Task item:
Show all lines from the material that carry the word "number".

Source data:

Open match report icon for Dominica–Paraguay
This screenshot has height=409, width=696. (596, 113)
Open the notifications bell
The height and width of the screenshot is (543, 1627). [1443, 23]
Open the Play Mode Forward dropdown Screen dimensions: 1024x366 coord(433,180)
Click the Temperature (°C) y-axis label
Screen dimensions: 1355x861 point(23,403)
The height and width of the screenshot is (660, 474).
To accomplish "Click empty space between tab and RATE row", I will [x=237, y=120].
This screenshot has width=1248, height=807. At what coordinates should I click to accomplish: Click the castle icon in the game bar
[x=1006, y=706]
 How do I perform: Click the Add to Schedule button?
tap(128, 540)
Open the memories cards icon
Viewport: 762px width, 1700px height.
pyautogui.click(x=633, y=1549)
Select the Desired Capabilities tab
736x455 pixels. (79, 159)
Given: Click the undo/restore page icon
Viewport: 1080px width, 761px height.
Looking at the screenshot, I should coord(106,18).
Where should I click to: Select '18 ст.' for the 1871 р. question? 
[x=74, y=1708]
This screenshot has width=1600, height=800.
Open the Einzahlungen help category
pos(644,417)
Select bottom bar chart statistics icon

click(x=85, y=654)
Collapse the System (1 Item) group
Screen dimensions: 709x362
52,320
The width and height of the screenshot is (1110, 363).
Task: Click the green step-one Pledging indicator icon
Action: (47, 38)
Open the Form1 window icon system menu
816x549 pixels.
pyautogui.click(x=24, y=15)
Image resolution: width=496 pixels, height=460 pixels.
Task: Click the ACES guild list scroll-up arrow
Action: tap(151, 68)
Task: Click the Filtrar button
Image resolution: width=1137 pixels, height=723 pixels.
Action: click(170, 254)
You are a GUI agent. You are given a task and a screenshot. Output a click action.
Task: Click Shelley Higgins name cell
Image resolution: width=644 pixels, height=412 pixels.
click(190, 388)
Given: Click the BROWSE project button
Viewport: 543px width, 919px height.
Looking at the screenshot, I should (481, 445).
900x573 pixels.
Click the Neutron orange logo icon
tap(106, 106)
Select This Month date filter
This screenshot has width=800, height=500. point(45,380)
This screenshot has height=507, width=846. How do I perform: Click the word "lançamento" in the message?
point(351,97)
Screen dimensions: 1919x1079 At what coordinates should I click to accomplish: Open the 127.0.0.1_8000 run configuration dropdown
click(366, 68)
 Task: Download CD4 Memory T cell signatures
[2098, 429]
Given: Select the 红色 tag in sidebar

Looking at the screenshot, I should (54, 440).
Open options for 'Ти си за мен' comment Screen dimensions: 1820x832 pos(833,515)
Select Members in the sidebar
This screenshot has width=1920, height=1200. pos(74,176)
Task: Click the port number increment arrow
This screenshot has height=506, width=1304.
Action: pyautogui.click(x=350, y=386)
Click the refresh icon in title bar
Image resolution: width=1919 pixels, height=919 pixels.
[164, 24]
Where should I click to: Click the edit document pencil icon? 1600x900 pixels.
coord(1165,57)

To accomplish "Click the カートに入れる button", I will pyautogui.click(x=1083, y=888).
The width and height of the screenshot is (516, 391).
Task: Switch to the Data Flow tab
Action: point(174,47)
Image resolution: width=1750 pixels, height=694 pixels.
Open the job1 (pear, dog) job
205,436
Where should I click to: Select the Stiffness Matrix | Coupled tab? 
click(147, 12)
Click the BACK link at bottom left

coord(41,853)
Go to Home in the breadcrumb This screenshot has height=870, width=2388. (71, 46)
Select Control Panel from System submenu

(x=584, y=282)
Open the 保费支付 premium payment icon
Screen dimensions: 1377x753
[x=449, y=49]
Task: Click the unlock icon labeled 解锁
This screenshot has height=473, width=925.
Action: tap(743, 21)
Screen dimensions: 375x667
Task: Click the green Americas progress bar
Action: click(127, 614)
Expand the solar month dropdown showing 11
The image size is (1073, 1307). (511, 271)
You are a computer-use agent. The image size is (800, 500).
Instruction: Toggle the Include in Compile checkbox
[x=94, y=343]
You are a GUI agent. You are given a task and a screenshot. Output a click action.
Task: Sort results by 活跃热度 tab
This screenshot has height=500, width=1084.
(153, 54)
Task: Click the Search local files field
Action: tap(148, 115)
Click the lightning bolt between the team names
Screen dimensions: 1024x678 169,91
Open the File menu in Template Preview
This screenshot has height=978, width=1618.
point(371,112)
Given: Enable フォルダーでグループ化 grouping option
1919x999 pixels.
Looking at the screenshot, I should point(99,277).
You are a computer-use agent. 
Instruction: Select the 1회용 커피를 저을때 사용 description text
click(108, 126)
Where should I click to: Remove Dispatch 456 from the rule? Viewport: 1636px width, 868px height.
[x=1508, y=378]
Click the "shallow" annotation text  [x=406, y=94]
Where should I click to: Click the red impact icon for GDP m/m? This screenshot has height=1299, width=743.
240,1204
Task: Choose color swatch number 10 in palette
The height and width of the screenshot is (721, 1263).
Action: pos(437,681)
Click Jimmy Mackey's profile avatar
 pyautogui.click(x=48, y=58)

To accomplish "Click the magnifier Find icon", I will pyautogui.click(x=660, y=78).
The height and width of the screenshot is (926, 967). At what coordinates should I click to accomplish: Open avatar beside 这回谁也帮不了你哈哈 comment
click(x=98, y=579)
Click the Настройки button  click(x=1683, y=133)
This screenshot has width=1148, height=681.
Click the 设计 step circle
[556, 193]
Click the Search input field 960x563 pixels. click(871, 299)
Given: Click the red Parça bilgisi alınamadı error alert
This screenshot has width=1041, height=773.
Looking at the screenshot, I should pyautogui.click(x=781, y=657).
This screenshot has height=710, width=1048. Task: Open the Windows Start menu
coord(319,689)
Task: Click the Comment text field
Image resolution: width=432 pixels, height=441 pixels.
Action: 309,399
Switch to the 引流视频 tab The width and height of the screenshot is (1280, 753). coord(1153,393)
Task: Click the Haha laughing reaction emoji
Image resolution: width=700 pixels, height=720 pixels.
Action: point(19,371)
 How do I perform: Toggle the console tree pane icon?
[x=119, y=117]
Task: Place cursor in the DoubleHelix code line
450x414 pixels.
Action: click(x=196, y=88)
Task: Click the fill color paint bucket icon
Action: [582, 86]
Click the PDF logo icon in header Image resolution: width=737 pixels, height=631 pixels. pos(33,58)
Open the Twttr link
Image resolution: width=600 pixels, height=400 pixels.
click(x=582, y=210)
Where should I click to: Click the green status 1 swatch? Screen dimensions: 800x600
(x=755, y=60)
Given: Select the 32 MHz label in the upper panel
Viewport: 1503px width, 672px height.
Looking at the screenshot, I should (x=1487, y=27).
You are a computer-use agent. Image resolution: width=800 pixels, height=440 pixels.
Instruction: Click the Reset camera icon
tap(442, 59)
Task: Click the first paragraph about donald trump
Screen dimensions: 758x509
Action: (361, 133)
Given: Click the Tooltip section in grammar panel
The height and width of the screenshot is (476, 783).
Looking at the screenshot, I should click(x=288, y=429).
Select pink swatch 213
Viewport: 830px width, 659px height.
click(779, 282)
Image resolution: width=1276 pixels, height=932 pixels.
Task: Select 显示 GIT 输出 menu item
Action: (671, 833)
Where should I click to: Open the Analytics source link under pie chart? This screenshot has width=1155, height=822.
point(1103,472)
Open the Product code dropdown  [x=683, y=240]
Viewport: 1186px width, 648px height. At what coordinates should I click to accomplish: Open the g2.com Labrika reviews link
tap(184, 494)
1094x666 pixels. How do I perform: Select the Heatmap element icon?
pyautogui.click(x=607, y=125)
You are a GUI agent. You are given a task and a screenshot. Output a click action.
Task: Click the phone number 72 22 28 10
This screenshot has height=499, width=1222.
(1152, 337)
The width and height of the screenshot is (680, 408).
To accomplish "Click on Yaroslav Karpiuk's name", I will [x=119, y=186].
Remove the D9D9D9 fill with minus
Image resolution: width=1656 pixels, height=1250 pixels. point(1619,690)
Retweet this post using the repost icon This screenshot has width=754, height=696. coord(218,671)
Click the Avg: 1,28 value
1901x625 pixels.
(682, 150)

Task answer:
Task: Click the port number increment arrow
Task: Choose color swatch number 10 in palette
Task: Click the phone number 72 22 28 10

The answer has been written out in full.